In some countries, doing moderation might be a way to build goodwill with the government. But here, the current US administration gives foreign operations some of the credit for getting elected. Meanwhile, Facebook needs to get an ambitious new cryptocurrency scheme approved by that very administration. Which means nobody at Facebook can do anything serious about the foreign misinfo problem, at least as it affects the people that the re-election campaign wants to reach. They'll have to handle anything pro-reelection with an extremely light touch, or face a regulatory mess that will keep them out of the money-printing business.The good news is that these two assembly line workers can get a break from the "useless jobs" meme, and whoever is in charge of pretending to moderate Russian troll accounts for Facebook can have a turn.
Red state Facebook: At first I thought that that Facebook could mostly ignore the red state people, or just let skeevy PACs raise money from them, because they live in states that are already safely in the re-election column. But red state people have a valuable role to play. When Facebook kicks some of their favorite personalities off the service, the role of the red states is to complain loudly about it, and even threaten regulatory action, to help make it look like Facebook is even-handed or leaning moderate liberal, to the remaining audience, which is...
Blue state Facebook: This is where the prospective employees live, or are willing to move, and also where you'll find the decision makers at the major advertisers. But both of these groups are more comfortable with a company that has international appeal, so Facebook somehow has to look “brand safe” in order to keep them on board. That's where Grigory Potemkin's paint and trim crew, I mean the Facebook advertising "transparency" operation, comes in.
The kind of people who might work for Facebook, or advertise there, get targeted for a dramatically different experience from what the regular people do. How many Facebook employees are embedded with the Presidential re-election campaign these days, anyway? And how many are planned to be there at the peak? IMHO some reporter should ask that. And much of the documentation that Facebook makes public about its political misinformation problem is a read-between-the-lines instruction manual on how to do political misinformation without letting the brand advertisers see it.
Regular people get quack miracle cures and massacre-your-neighbors campaigns, while CMOs get ads for luxury resorts and martech services. Of course the CMOs are going to be fine with advertising there. But no ad targeting system is perfect, and occasionally some of the nasty stuff leaks through where blue state people can see it, which means a recruiting problem to start with, and maybe even an advertising problem. (Although as far as I can tell, CMOs are pretty easy to keep in the dark, safely reassured about how they can stay brand-safe and moderate even while supporting a company that's already locked in as a division of the re-election campaign.)
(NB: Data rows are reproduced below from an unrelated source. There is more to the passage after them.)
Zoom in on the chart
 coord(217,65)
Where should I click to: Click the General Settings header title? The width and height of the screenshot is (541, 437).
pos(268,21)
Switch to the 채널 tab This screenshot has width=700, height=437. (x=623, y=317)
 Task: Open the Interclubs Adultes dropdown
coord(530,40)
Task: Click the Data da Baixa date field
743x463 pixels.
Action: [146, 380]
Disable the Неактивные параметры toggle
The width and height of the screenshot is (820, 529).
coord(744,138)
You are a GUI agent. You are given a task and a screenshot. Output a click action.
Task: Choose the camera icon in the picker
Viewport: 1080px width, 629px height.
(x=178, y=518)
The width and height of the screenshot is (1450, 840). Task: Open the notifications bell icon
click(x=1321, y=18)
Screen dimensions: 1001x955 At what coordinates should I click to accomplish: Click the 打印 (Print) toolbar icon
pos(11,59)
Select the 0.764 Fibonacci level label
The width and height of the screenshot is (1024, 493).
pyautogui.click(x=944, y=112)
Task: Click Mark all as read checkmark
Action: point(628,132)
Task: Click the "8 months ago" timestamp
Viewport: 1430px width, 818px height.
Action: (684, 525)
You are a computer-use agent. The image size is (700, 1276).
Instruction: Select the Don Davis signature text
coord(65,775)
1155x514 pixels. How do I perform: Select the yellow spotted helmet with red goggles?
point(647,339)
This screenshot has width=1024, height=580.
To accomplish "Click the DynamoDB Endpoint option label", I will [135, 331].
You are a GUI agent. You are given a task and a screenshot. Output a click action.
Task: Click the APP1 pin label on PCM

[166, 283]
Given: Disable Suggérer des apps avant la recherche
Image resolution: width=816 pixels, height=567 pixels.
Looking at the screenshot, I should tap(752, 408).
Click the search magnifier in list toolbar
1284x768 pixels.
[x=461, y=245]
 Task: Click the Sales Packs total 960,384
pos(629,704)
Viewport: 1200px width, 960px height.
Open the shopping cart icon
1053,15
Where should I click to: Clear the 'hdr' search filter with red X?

When Facebook asks you, a blue state person, to please report things, that's where you come in. They're looking for help spotting it when the bad stuff that goes out to regular people leaks into the sanitized version of Facebook seen by advertisers and prospective employees. Anyway, long answer, but that's why I don't report problems to Facebook. When a drop of the purple-state crapflood leaks through to me, I post it publicly and/or send it to an advertiser instead.
Bonus links
Lego marketing chief says challenge with online ads is that so much content is 'damaging' to kids
Can This Coalition Between Agencies, Brands and Tech Giants Make Our Online World Safer?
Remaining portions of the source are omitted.